Exercise description: Find and copy every line in the records that includes the string "computer".

Collected data:
※ ※ ※

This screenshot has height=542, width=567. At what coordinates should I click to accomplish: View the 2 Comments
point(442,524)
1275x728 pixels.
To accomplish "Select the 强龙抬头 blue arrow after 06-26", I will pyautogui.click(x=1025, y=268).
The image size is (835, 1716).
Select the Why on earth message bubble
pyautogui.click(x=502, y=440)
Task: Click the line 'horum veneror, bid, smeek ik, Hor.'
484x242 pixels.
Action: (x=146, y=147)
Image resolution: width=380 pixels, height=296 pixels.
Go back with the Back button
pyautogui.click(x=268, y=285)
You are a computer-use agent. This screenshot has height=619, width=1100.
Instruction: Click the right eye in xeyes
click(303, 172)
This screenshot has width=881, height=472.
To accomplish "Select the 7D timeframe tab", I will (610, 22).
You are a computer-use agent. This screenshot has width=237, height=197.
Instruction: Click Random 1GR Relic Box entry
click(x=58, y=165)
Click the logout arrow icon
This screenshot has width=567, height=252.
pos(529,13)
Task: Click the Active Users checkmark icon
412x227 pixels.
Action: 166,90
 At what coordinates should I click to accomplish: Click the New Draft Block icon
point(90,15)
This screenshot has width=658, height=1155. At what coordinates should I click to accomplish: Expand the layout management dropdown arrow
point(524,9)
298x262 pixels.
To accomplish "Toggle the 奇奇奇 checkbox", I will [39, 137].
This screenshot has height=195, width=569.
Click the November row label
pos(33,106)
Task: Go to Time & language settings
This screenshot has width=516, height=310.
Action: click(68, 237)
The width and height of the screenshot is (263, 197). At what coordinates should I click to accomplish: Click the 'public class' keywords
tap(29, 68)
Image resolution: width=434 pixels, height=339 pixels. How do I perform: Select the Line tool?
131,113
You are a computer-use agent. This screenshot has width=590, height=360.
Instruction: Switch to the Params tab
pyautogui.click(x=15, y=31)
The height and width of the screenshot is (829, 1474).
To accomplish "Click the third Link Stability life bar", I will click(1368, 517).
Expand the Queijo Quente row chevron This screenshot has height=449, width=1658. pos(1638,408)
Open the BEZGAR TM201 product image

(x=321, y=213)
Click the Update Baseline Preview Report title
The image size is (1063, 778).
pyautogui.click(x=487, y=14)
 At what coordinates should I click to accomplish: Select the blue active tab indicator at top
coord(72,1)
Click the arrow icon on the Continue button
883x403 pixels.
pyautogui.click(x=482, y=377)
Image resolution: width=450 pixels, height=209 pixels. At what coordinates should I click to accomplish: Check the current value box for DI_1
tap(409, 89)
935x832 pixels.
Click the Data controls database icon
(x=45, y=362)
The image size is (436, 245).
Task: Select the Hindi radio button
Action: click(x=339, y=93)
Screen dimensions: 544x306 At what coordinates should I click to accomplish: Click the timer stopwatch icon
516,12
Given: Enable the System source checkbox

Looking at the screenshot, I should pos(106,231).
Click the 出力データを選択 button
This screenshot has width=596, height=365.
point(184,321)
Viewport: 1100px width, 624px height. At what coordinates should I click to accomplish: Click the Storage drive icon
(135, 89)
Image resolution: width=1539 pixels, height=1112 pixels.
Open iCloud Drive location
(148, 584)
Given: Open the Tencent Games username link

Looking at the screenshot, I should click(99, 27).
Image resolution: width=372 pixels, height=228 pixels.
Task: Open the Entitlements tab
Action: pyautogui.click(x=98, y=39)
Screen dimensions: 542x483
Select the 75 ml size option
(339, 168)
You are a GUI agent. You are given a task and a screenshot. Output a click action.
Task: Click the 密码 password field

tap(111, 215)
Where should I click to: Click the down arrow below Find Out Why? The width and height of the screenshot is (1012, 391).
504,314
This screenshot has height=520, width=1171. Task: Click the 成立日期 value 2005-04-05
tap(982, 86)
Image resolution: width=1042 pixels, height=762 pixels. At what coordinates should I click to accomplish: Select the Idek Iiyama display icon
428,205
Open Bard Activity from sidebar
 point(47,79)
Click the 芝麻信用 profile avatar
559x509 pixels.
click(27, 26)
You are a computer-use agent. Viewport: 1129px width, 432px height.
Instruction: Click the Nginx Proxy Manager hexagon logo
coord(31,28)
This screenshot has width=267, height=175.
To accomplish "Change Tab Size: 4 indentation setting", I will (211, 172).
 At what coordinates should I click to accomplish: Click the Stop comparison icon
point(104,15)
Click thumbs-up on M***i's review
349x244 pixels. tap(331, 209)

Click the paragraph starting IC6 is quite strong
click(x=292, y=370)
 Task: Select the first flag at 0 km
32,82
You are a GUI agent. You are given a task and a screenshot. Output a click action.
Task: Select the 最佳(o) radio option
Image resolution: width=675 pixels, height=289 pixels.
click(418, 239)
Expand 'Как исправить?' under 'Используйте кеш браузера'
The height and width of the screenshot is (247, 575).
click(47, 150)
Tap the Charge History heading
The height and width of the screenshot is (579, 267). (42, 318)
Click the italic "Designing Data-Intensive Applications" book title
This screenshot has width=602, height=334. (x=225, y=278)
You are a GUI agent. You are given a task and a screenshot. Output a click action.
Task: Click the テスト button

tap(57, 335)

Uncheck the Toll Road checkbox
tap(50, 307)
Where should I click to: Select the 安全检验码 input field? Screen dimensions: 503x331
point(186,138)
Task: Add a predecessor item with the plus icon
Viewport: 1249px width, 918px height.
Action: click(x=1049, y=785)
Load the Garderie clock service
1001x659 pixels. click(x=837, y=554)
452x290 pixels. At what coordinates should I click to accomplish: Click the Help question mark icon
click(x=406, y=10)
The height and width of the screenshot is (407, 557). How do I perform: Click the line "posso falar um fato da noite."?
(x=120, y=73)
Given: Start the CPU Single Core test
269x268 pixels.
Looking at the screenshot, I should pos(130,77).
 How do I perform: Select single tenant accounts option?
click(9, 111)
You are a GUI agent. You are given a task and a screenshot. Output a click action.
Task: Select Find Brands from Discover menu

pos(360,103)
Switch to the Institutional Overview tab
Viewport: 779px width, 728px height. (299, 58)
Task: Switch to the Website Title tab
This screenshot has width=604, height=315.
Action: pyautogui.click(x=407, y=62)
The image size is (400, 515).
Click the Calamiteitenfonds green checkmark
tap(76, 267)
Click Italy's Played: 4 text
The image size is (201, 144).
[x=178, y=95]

※ ※ ※

Answer area:
You are a computer-use agent. This screenshot has height=619, width=1100.
You are a computer-use agent. This screenshot has width=237, height=197.
You are a computer-use agent. This screenshot has width=590, height=360.
You are a computer-use agent. Viewport: 1129px width, 432px height.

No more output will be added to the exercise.